The CDR mechanism, the very first loan recast scheme to deal with the menace of bad loans, did not do much for multiple reasons.
Till September 2017, when it was dismantled, 655 accounts were sought to be restructured on the CDR platform but 125 (Rs 170,988 crore) of them were rejected.
The total loan value approved under CDR was Rs 4,03,004 crore, involving 530 borrowers. Some 291 accounts were withdrawn (Rs 1,72,463 crore).
Industrial sickness requires prompt corrective actions in a cohesive manner, which was never the case under CDR.
Most resolutions happened by writing off the bank loans -- a classic case of 'the operation was successful but the patient died'.
The restructuring was mostly carried out to rectify the lenders' books of accounts and not to revive the units. In nine out of ten cases, the promoters either failed to bring in their contributions, as laid down in the approved schemes, or could not give personal guarantees and other securities that they had committed to.
Often, the banks sanctioned fresh working capital and/or additional term loan just to protect their balance sheets. Revival of the sick units was not always their objective.
The RBI asking the lenders to provide for restructured loans on a par with non-performing loans from March 31, 2015, instead of 5-15 per cent, which they were required to do, rang the death knell of the CDR.

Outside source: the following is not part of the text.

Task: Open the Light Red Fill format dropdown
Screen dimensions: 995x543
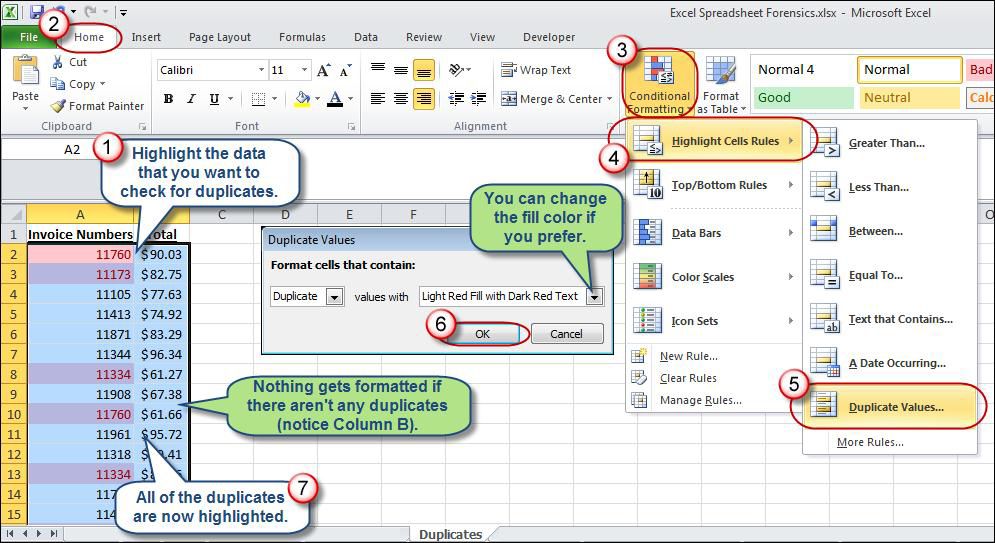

In walked more flexible schemes such as the JLF (2014), SDR, S4A and the 5/25 (2014) scheme for infra projects. All these were more flexible, had better features than the CDR mechanism but they too failed primarily because both the banks and the corporations were keen to recast schemes just to prevent big loans from turning bad.
The story continued till the RBI withdrew them on February 12, 2018.
Now, the RBI has reopened the window. Under the watchful eyes of five wise men, who know the industry well, banks will not find it easy to hoodwink the system.
But to make the scheme successful, the restructuring norms and the eligibility criteria of the stressed borrowers should be dynamic.
They must be reviewed every quarter, keeping in mind how the economic scenario evolves. Static norms will not serve the purpose.
Tamal Bandyopadhyay, a consulting editor with Business Standard, is an author and senior adviser to Jana Small Finance Bank Ltd.